#### EXERCISE BRIEF
Exact repetition of the whole listing is what this exercise asks for.

- Opening Delimiter -

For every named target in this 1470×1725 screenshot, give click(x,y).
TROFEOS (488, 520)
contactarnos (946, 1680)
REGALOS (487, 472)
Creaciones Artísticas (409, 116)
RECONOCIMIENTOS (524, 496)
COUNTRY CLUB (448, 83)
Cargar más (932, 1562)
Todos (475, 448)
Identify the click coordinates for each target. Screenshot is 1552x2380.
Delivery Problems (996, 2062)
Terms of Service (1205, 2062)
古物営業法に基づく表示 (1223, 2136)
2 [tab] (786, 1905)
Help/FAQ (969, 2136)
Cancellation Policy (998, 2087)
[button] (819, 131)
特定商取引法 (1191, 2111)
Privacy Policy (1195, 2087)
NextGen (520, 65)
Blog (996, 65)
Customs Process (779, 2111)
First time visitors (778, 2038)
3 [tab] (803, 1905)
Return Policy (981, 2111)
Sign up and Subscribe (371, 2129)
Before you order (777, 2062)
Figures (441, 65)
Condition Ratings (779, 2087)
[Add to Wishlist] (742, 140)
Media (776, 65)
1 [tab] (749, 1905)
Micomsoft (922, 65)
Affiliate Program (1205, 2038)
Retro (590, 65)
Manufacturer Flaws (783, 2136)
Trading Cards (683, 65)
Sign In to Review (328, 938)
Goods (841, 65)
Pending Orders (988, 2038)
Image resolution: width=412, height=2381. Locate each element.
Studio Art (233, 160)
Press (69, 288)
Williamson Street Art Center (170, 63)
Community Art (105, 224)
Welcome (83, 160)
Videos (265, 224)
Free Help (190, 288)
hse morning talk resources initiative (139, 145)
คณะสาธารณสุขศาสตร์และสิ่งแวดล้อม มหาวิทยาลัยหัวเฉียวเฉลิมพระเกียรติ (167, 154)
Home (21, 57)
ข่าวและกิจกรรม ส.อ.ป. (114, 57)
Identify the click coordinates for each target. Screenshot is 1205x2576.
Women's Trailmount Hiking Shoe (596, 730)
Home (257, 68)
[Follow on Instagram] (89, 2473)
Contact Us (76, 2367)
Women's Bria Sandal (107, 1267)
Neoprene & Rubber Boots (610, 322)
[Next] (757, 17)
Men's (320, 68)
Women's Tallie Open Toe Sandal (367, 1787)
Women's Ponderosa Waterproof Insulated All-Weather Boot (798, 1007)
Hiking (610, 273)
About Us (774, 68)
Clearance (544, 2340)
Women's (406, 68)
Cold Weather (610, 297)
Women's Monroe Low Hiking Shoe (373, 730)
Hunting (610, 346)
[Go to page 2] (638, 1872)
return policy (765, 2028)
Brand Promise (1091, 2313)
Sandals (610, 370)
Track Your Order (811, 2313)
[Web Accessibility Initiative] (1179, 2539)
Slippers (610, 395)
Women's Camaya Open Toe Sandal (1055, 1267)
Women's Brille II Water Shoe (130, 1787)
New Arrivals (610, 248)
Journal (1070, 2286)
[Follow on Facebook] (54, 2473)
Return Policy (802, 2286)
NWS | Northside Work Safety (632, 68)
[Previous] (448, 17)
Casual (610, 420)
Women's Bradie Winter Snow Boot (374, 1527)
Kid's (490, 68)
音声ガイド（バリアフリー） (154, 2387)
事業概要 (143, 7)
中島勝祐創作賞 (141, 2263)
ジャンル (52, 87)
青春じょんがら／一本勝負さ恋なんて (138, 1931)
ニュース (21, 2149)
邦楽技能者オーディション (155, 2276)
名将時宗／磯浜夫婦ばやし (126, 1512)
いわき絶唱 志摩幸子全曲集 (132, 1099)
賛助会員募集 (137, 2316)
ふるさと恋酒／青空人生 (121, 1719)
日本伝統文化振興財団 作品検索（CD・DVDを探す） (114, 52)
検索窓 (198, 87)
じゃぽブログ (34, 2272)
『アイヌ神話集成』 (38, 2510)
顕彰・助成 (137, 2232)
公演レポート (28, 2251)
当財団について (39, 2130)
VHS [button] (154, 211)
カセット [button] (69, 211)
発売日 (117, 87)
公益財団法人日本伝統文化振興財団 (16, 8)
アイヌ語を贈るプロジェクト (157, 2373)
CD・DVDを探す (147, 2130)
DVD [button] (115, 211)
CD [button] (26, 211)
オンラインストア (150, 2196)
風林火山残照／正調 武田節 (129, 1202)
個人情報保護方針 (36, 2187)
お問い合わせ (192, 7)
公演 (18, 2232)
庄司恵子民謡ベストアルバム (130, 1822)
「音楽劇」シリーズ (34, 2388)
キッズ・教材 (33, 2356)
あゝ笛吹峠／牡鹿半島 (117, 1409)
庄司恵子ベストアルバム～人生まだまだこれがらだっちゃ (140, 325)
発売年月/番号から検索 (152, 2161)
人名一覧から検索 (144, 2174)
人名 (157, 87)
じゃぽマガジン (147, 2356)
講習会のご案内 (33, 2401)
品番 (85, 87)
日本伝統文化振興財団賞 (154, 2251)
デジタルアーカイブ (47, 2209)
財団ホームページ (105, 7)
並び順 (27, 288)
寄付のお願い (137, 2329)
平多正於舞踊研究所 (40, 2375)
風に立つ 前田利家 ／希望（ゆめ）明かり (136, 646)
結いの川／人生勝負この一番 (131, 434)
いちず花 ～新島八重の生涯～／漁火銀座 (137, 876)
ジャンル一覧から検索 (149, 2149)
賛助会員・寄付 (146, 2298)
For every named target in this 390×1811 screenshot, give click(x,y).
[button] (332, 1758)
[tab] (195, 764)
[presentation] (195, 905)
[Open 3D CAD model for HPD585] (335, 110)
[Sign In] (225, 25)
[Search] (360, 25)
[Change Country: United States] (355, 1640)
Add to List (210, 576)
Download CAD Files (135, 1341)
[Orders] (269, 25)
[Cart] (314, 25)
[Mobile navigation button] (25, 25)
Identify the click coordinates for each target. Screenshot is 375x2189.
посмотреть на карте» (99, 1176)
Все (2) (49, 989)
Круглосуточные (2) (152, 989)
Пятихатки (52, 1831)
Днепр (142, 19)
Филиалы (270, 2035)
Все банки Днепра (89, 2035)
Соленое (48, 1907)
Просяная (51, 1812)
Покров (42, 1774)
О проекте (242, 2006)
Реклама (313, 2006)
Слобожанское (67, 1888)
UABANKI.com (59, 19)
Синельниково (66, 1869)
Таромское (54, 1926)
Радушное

- Closing Delimiter -

#### RESULT BELOW
For every named target in this 1470×1725 screenshot, give click(x,y).
TROFEOS (488, 520)
contactarnos (946, 1680)
REGALOS (487, 472)
Creaciones Artísticas (409, 116)
RECONOCIMIENTOS (524, 496)
COUNTRY CLUB (448, 83)
Cargar más (932, 1562)
Todos (475, 448)
Identify the click coordinates for each target. Screenshot is 1552x2380.
Delivery Problems (996, 2062)
Terms of Service (1205, 2062)
古物営業法に基づく表示 (1223, 2136)
2 [tab] (786, 1905)
Help/FAQ (969, 2136)
Cancellation Policy (998, 2087)
[button] (819, 131)
特定商取引法 (1191, 2111)
Privacy Policy (1195, 2087)
NextGen (520, 65)
Blog (996, 65)
Customs Process (779, 2111)
First time visitors (778, 2038)
3 [tab] (803, 1905)
Return Policy (981, 2111)
Sign up and Subscribe (371, 2129)
Before you order (777, 2062)
Figures (441, 65)
Condition Ratings (779, 2087)
[Add to Wishlist] (742, 140)
Media (776, 65)
1 [tab] (749, 1905)
Micomsoft (922, 65)
Affiliate Program (1205, 2038)
Retro (590, 65)
Manufacturer Flaws (783, 2136)
Trading Cards (683, 65)
Sign In to Review (328, 938)
Goods (841, 65)
Pending Orders (988, 2038)
Image resolution: width=412, height=2381. Locate each element.
Studio Art (233, 160)
Press (69, 288)
Williamson Street Art Center (170, 63)
Community Art (105, 224)
Welcome (83, 160)
Videos (265, 224)
Free Help (190, 288)
hse morning talk resources initiative (139, 145)
คณะสาธารณสุขศาสตร์และสิ่งแวดล้อม มหาวิทยาลัยหัวเฉียวเฉลิมพระเกียรติ (167, 154)
Home (21, 57)
ข่าวและกิจกรรม ส.อ.ป. (114, 57)
Identify the click coordinates for each target. Screenshot is 1205x2576.
Women's Trailmount Hiking Shoe (596, 730)
Home (257, 68)
[Follow on Instagram] (89, 2473)
Contact Us (76, 2367)
Women's Bria Sandal (107, 1267)
Neoprene & Rubber Boots (610, 322)
[Next] (757, 17)
Men's (320, 68)
Women's Tallie Open Toe Sandal (367, 1787)
Women's Ponderosa Waterproof Insulated All-Weather Boot (798, 1007)
Hiking (610, 273)
About Us (774, 68)
Clearance (544, 2340)
Women's (406, 68)
Cold Weather (610, 297)
Women's Monroe Low Hiking Shoe (373, 730)
Hunting (610, 346)
[Go to page 2] (638, 1872)
return policy (765, 2028)
Brand Promise (1091, 2313)
Sandals (610, 370)
Track Your Order (811, 2313)
[Web Accessibility Initiative] (1179, 2539)
Slippers (610, 395)
Women's Camaya Open Toe Sandal (1055, 1267)
Women's Brille II Water Shoe (130, 1787)
New Arrivals (610, 248)
Journal (1070, 2286)
[Follow on Facebook] (54, 2473)
Return Policy (802, 2286)
NWS | Northside Work Safety (632, 68)
[Previous] (448, 17)
Casual (610, 420)
Women's Bradie Winter Snow Boot (374, 1527)
Kid's (490, 68)
音声ガイド（バリアフリー） (154, 2387)
事業概要 (143, 7)
中島勝祐創作賞 (141, 2263)
ジャンル (52, 87)
青春じょんがら／一本勝負さ恋なんて (138, 1931)
ニュース (21, 2149)
邦楽技能者オーディション (155, 2276)
名将時宗／磯浜夫婦ばやし (126, 1512)
いわき絶唱 志摩幸子全曲集 (132, 1099)
賛助会員募集 (137, 2316)
ふるさと恋酒／青空人生 (121, 1719)
日本伝統文化振興財団 作品検索（CD・DVDを探す） (114, 52)
検索窓 (198, 87)
じゃぽブログ (34, 2272)
『アイヌ神話集成』 (38, 2510)
顕彰・助成 (137, 2232)
公演レポート (28, 2251)
当財団について (39, 2130)
VHS [button] (154, 211)
カセット [button] (69, 211)
発売日 (117, 87)
公益財団法人日本伝統文化振興財団 (16, 8)
アイヌ語を贈るプロジェクト (157, 2373)
CD・DVDを探す (147, 2130)
DVD [button] (115, 211)
CD [button] (26, 211)
オンラインストア (150, 2196)
風林火山残照／正調 武田節 (129, 1202)
個人情報保護方針 (36, 2187)
お問い合わせ (192, 7)
公演 (18, 2232)
庄司恵子民謡ベストアルバム (130, 1822)
「音楽劇」シリーズ (34, 2388)
キッズ・教材 (33, 2356)
あゝ笛吹峠／牡鹿半島 (117, 1409)
庄司恵子ベストアルバム～人生まだまだこれがらだっちゃ (140, 325)
発売年月/番号から検索 (152, 2161)
人名一覧から検索 (144, 2174)
人名 (157, 87)
じゃぽマガジン (147, 2356)
講習会のご案内 (33, 2401)
品番 (85, 87)
日本伝統文化振興財団賞 (154, 2251)
デジタルアーカイブ (47, 2209)
財団ホームページ (105, 7)
並び順 (27, 288)
寄付のお願い (137, 2329)
平多正於舞踊研究所 (40, 2375)
風に立つ 前田利家 ／希望（ゆめ）明かり (136, 646)
結いの川／人生勝負この一番 (131, 434)
いちず花 ～新島八重の生涯～／漁火銀座 (137, 876)
ジャンル一覧から検索 (149, 2149)
賛助会員・寄付 (146, 2298)
For every named target in this 390×1811 screenshot, give click(x,y).
[button] (332, 1758)
[tab] (195, 764)
[presentation] (195, 905)
[Open 3D CAD model for HPD585] (335, 110)
[Sign In] (225, 25)
[Search] (360, 25)
[Change Country: United States] (355, 1640)
Add to List (210, 576)
Download CAD Files (135, 1341)
[Orders] (269, 25)
[Cart] (314, 25)
[Mobile navigation button] (25, 25)
Identify the click coordinates for each target. Screenshot is 375x2189.
посмотреть на карте» (99, 1176)
Все (2) (49, 989)
Круглосуточные (2) (152, 989)
Пятихатки (52, 1831)
Днепр (142, 19)
Филиалы (270, 2035)
Все банки Днепра (89, 2035)
Соленое (48, 1907)
Просяная (51, 1812)
Покров (42, 1774)
О проекте (242, 2006)
Реклама (313, 2006)
Слобожанское (67, 1888)
UABANKI.com (59, 19)
Синельниково (66, 1869)
Таромское (54, 1926)
Радушное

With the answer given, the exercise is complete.